Explore the material —
(1) Translate this sentence from the article about Philly McMahon into Spanish: "It’s not often you see a waiter having to flip to a second page for a simple salad order."
(2) Reproduce everything in the article about Philly McMahon from "Philly McMahon explains" down to "simple salad order.".

Selected extract —
= = =

‘I couldn’t face losing this All-Ireland final with my Da in the crowd’

Philly McMahon explains just why this All-Ireland win felt like a precious gift

Dublin’s Philly McMahon plays football with four-year-old Cathal Downey from Kildare while on the squad’s visit to  Our Lady’s Children’s Hospital, Crumlin. Photograph: Morgan Treacy/Inpho

Dublin’s Philly McMahon plays football with four-year-old Cathal Downey from Kildare while on the squad’s visit to Our Lady’s Children’s Hospital, Crumlin. Photograph: Morgan Treacy/Inpho

 

Philly McMahon is ordering lunch. The waiter is standing there with a little two-by-four pocket notebook and when Philly picks out a salad from the menu, he dutifully jots it down.

“Can I have bacon with that?” Philly asks, and the chap says no problem. “And flaked almonds…” Sure. “And red onions…” Absolutely. “And blue cheese dressing…” Yep. “And…”

It’s not often you see a waiter having to flip to a second page for a simple salad order.

“Season’s over,” McMahon smiles. “This is me treating myself. I don’t drink alcohol so this makes up for what the lads have been drinking since Sunday.”

= = =

Extracted entries —
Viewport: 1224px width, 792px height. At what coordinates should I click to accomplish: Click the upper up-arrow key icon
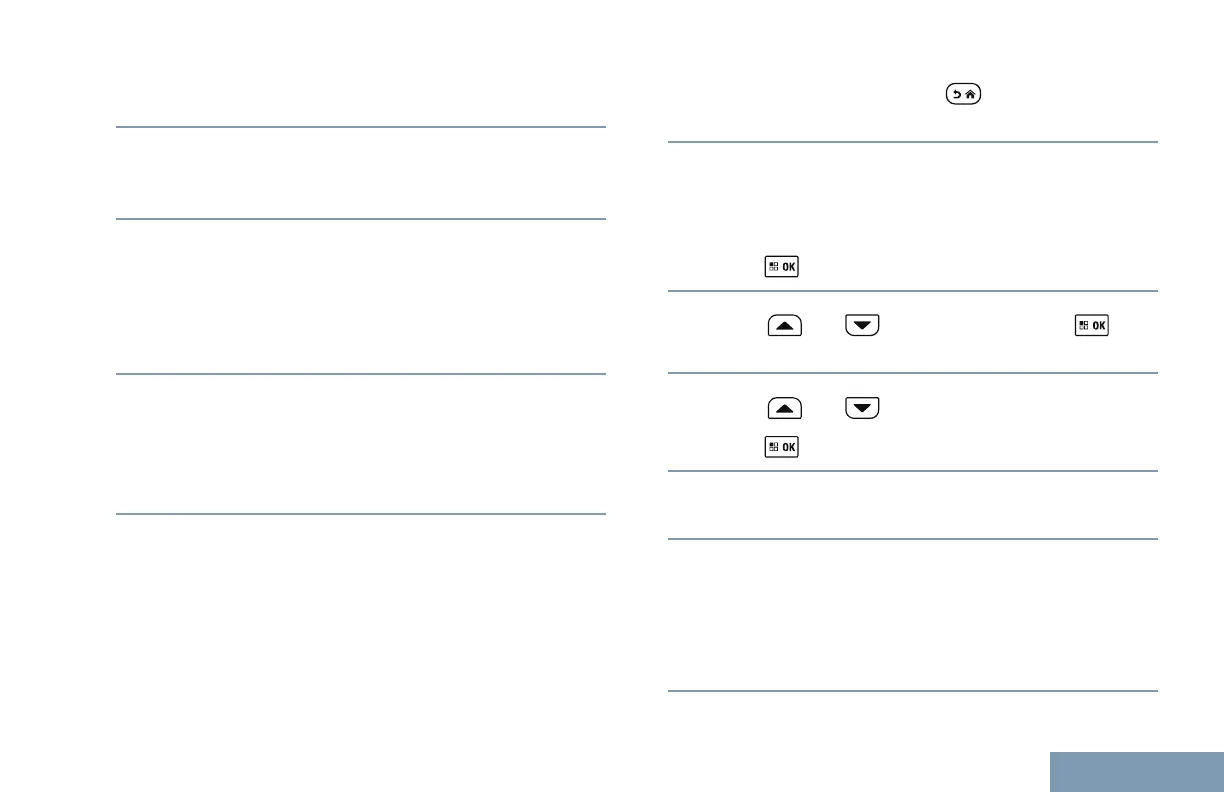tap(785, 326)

= = =

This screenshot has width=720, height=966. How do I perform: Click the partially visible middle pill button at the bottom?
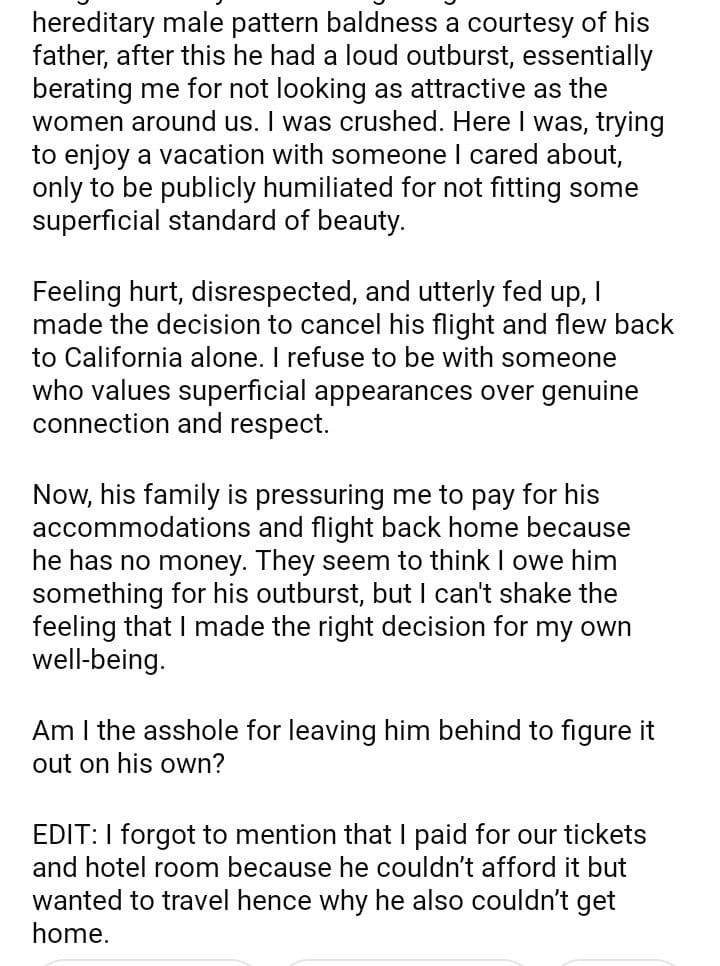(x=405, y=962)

= = =

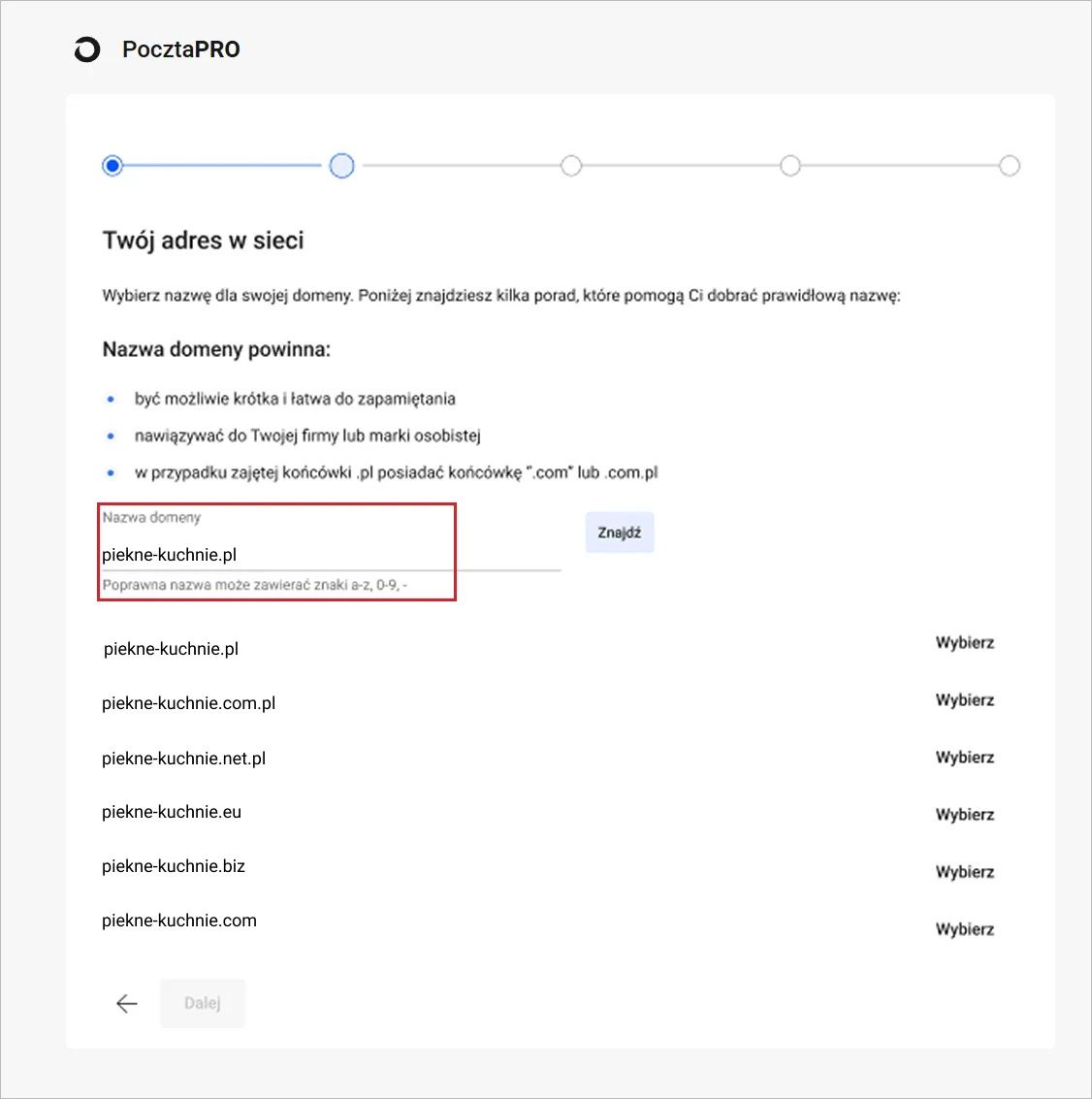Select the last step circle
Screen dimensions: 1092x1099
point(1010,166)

= = =

Responses to the exercise —
(1) No es habitual ver a un camarero que tenga que pasar a una segunda página por un simple pedido de ensalada.

(2)
Philly McMahon explains just why this All-Ireland win felt like a precious gift

Dublin’s Philly McMahon plays football with four-year-old Cathal Downey from Kildare while on the squad’s visit to  Our Lady’s Children’s Hospital, Crumlin. Photograph: Morgan Treacy/Inpho

Dublin’s Philly McMahon plays football with four-year-old Cathal Downey from Kildare while on the squad’s visit to Our Lady’s Children’s Hospital, Crumlin. Photograph: Morgan Treacy/Inpho

 

Philly McMahon is ordering lunch. The waiter is standing there with a little two-by-four pocket notebook and when Philly picks out a salad from the menu, he dutifully jots it down.

“Can I have bacon with that?” Philly asks, and the chap says no problem. “And flaked almonds…” Sure. “And red onions…” Absolutely. “And blue cheese dressing…” Yep. “And…”

It’s not often you see a waiter having to flip to a second page for a simple salad order.